Short problem - Edit the records below by changing "Privacy Policy" to "Privacy Notice", and reproduce every other line without changes.

Records in a dataset -
'''
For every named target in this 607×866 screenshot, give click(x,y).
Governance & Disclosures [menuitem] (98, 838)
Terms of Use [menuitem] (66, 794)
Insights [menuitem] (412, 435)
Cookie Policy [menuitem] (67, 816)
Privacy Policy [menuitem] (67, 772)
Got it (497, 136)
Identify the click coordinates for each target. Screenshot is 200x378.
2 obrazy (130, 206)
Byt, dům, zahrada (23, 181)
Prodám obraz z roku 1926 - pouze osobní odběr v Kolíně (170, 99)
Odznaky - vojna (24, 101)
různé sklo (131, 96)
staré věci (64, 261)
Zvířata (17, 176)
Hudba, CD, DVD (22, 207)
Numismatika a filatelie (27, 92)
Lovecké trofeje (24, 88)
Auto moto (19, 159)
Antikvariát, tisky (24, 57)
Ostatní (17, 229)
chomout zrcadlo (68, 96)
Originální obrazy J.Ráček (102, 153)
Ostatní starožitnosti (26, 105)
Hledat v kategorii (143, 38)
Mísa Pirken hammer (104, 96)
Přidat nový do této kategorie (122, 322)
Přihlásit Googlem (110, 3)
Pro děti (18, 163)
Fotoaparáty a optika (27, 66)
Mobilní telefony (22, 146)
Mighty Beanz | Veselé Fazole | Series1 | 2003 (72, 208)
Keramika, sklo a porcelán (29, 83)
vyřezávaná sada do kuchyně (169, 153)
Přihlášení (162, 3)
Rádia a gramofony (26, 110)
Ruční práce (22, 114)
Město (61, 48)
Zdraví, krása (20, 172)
'''
Reply to the task -
For every named target in this 607×866 screenshot, give click(x,y).
Governance & Disclosures [menuitem] (98, 838)
Terms of Use [menuitem] (66, 794)
Insights [menuitem] (412, 435)
Cookie Policy [menuitem] (67, 816)
Privacy Notice [menuitem] (67, 772)
Got it (497, 136)
Identify the click coordinates for each target. Screenshot is 200x378.
2 obrazy (130, 206)
Byt, dům, zahrada (23, 181)
Prodám obraz z roku 1926 - pouze osobní odběr v Kolíně (170, 99)
Odznaky - vojna (24, 101)
různé sklo (131, 96)
staré věci (64, 261)
Zvířata (17, 176)
Hudba, CD, DVD (22, 207)
Numismatika a filatelie (27, 92)
Lovecké trofeje (24, 88)
Auto moto (19, 159)
Antikvariát, tisky (24, 57)
Ostatní (17, 229)
chomout zrcadlo (68, 96)
Originální obrazy J.Ráček (102, 153)
Ostatní starožitnosti (26, 105)
Hledat v kategorii (143, 38)
Mísa Pirken hammer (104, 96)
Přidat nový do této kategorie (122, 322)
Přihlásit Googlem (110, 3)
Pro děti (18, 163)
Fotoaparáty a optika (27, 66)
Mobilní telefony (22, 146)
Mighty Beanz | Veselé Fazole | Series1 | 2003 (72, 208)
Keramika, sklo a porcelán (29, 83)
vyřezávaná sada do kuchyně (169, 153)
Přihlášení (162, 3)
Rádia a gramofony (26, 110)
Ruční práce (22, 114)
Město (61, 48)
Zdraví, krása (20, 172)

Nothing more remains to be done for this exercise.